> _Exercise materials_
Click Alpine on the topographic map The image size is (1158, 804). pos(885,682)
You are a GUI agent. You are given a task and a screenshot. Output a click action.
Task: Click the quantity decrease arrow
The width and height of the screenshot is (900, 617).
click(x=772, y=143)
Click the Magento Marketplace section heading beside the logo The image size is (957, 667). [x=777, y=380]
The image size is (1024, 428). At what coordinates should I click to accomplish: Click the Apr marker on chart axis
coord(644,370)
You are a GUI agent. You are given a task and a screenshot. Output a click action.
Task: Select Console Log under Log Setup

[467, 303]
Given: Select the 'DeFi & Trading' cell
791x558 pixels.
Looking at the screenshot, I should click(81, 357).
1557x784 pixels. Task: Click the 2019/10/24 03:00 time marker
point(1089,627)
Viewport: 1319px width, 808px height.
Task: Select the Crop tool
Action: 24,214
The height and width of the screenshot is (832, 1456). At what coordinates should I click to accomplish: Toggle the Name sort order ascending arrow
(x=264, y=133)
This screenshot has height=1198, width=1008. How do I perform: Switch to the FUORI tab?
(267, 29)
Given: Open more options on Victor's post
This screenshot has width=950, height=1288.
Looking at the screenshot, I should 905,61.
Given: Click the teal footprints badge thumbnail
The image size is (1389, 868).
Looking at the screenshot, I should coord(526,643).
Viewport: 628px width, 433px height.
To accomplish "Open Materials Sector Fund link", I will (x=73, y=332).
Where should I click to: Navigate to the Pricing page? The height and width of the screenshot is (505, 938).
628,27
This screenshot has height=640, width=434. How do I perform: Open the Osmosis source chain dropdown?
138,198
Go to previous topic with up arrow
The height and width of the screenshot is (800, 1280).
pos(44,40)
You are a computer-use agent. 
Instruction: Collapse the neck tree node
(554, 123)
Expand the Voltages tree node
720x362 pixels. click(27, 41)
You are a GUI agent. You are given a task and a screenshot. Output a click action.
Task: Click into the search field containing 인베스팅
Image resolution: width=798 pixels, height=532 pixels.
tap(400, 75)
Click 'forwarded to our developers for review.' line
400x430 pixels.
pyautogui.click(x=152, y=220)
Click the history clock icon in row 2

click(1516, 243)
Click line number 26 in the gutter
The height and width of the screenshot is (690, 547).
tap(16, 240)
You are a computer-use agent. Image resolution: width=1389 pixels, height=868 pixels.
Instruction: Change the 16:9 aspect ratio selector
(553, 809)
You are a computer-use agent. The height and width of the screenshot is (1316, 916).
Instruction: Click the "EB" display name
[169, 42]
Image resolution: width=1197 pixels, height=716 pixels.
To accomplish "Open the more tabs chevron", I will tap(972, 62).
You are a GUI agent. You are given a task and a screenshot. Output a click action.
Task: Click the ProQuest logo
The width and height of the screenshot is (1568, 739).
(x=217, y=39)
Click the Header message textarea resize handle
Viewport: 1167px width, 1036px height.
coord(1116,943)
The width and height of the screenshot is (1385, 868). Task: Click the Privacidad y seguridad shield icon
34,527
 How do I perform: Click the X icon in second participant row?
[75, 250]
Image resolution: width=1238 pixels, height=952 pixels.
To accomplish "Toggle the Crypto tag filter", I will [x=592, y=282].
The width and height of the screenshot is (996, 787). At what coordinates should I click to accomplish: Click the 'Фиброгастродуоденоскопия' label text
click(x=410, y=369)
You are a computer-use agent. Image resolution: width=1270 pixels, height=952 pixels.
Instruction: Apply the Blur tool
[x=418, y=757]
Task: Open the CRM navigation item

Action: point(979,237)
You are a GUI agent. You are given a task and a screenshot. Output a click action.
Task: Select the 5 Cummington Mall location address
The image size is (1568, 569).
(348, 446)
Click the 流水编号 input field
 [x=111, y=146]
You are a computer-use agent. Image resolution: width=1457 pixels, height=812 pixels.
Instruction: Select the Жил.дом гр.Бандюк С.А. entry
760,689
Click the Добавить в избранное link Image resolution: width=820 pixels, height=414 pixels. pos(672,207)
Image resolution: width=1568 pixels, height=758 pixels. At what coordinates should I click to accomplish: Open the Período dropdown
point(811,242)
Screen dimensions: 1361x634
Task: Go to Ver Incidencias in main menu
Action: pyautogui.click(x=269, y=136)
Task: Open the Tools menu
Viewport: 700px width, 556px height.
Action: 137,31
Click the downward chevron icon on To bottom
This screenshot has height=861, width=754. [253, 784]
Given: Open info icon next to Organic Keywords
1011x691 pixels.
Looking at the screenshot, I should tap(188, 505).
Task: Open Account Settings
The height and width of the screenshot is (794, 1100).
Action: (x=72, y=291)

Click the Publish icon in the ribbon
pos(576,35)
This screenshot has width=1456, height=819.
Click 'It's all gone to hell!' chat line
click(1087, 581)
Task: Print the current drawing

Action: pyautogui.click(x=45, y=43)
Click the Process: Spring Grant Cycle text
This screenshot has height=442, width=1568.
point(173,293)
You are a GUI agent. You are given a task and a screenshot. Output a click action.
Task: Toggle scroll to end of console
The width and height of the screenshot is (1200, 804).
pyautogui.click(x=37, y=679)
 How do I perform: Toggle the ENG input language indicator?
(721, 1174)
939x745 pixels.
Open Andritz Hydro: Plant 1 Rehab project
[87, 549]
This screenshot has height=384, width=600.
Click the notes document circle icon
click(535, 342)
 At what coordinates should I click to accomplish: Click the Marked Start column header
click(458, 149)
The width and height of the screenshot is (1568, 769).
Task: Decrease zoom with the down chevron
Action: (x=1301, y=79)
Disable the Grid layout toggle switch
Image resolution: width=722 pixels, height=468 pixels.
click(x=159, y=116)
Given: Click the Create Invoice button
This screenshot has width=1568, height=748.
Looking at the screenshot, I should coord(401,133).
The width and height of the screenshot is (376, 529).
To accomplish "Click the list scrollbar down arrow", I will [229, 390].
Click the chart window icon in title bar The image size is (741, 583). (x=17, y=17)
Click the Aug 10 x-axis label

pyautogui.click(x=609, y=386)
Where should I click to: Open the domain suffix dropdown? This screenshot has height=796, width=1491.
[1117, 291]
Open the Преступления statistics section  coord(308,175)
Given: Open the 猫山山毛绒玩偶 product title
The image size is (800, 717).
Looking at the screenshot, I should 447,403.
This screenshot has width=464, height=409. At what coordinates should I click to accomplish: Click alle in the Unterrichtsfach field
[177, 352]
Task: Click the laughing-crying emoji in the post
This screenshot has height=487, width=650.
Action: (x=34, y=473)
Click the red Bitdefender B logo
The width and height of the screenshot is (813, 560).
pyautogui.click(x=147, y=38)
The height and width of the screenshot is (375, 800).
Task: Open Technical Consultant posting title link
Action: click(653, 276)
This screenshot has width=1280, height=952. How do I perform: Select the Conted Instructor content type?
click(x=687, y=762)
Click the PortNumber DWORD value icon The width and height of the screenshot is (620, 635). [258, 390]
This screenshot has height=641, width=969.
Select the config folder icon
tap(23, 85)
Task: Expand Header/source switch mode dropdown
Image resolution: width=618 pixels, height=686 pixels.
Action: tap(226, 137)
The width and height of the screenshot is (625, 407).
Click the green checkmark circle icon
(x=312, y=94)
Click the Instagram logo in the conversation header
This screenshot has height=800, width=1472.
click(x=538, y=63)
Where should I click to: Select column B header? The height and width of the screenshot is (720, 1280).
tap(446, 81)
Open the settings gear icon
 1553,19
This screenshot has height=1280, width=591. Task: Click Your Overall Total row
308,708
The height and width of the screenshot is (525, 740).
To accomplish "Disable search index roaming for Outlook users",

> _Aim of the task_
Give the count of lines in the records above that hold the string "more", and only that count.

> _Task response_
2